(Given data Opens)

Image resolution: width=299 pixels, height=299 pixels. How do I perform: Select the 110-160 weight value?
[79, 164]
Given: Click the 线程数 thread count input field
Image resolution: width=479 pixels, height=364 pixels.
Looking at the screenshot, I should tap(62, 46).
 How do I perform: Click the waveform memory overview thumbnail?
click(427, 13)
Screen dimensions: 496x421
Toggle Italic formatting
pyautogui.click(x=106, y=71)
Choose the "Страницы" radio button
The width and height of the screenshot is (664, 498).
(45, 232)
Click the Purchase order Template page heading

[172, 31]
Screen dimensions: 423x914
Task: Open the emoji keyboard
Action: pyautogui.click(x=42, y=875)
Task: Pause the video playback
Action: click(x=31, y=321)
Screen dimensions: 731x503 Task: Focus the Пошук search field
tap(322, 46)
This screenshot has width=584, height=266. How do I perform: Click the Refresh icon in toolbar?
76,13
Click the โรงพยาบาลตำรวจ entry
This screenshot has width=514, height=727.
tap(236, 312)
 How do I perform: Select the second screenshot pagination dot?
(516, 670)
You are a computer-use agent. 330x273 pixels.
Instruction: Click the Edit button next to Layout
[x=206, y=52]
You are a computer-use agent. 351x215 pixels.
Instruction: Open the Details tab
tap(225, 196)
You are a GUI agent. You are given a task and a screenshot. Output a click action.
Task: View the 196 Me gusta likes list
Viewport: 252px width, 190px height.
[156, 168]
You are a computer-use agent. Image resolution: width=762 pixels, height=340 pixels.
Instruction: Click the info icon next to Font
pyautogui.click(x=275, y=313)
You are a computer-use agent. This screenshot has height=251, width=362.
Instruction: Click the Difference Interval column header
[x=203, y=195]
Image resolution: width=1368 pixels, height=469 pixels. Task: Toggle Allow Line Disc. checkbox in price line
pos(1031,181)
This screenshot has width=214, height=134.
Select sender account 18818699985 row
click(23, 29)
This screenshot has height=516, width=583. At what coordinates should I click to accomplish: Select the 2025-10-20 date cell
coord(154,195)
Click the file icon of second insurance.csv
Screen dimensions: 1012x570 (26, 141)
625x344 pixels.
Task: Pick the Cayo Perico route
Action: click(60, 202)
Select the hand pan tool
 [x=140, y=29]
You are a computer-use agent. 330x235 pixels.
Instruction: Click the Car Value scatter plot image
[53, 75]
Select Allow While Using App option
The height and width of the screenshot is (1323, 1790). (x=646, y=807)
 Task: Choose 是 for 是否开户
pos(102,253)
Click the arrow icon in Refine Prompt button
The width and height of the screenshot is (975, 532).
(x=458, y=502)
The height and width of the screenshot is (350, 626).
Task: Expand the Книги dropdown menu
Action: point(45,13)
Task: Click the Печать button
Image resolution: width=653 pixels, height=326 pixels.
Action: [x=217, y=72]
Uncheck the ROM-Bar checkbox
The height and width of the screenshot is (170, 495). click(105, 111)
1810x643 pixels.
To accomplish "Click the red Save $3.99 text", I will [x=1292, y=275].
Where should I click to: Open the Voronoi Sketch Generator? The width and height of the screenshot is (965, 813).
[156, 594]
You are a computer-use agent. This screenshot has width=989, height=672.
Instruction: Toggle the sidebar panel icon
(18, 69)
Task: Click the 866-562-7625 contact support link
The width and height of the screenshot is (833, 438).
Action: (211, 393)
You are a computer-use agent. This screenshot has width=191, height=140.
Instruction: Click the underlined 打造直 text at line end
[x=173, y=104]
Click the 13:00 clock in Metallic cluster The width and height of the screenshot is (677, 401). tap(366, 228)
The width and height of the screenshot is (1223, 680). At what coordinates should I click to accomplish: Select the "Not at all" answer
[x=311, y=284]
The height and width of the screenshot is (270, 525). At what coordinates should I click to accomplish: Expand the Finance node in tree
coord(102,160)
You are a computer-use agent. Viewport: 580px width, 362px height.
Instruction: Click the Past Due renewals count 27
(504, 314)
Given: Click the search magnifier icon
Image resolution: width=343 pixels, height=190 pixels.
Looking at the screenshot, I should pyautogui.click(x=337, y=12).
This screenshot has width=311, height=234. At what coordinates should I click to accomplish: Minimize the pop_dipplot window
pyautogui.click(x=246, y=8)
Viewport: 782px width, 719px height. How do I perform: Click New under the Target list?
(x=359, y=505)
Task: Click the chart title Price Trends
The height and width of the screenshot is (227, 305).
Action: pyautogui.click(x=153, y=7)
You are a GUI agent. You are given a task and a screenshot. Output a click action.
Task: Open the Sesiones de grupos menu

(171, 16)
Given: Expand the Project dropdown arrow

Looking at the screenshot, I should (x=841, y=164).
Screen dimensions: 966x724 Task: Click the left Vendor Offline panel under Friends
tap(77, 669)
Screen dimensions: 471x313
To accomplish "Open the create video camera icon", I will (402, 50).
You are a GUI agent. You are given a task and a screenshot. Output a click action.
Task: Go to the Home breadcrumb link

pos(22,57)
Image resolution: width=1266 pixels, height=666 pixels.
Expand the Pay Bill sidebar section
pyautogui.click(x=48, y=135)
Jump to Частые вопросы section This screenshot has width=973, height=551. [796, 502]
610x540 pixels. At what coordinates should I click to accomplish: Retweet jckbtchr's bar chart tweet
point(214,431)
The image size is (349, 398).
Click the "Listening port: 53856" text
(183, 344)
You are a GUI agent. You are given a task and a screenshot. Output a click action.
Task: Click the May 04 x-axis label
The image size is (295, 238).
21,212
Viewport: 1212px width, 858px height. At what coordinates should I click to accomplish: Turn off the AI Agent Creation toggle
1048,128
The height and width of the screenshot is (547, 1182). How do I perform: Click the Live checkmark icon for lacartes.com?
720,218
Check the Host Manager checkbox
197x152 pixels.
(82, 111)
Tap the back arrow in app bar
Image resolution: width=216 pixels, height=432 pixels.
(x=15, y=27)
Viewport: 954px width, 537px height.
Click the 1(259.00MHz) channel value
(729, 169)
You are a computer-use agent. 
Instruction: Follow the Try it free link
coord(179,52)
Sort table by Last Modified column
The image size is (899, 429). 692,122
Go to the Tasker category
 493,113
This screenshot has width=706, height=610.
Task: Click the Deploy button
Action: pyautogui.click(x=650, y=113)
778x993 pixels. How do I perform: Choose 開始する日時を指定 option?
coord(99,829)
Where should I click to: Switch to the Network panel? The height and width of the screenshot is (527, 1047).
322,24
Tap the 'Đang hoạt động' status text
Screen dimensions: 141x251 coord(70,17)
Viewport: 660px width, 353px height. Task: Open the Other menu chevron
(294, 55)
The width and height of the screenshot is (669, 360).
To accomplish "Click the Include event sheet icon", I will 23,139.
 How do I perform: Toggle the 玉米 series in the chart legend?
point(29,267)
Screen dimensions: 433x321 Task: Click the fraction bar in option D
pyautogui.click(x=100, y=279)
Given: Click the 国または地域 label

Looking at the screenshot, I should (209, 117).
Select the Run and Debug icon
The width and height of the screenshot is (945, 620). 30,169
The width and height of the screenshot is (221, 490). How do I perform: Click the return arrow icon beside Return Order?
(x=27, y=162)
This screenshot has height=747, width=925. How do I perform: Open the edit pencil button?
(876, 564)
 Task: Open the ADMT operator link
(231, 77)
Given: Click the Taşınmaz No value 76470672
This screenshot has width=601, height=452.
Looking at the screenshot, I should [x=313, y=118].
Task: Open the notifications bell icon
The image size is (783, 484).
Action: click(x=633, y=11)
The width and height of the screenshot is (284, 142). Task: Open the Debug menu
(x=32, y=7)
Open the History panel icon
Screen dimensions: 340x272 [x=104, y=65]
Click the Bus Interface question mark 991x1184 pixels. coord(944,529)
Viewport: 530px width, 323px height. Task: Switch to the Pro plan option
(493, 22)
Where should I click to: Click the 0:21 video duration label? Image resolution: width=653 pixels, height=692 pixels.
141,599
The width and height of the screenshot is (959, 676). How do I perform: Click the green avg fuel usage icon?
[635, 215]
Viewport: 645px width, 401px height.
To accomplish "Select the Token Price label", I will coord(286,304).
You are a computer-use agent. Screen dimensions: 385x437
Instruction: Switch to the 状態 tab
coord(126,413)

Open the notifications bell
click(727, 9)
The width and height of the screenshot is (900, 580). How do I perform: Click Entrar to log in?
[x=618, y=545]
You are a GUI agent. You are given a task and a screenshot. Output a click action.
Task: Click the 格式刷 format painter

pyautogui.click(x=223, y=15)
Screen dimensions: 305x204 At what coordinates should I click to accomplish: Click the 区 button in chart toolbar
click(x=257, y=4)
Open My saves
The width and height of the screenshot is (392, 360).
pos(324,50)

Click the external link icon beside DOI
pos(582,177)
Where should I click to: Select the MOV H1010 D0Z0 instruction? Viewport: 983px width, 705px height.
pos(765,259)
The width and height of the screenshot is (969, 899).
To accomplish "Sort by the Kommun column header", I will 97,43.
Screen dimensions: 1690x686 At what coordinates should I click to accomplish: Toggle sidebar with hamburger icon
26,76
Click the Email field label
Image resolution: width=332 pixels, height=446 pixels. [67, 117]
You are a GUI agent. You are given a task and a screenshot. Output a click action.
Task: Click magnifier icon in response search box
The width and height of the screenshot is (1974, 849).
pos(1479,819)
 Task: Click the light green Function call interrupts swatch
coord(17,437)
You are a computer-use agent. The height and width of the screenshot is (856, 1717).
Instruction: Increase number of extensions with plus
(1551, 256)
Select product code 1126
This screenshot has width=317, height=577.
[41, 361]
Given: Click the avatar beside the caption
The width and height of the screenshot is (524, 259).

(Given data Closes)

**What is needed**
Would you please filter the lines above and copy every one that includes "magnifier"?

**Response to this task**
Given: Click the search magnifier icon
Task: Click magnifier icon in response search box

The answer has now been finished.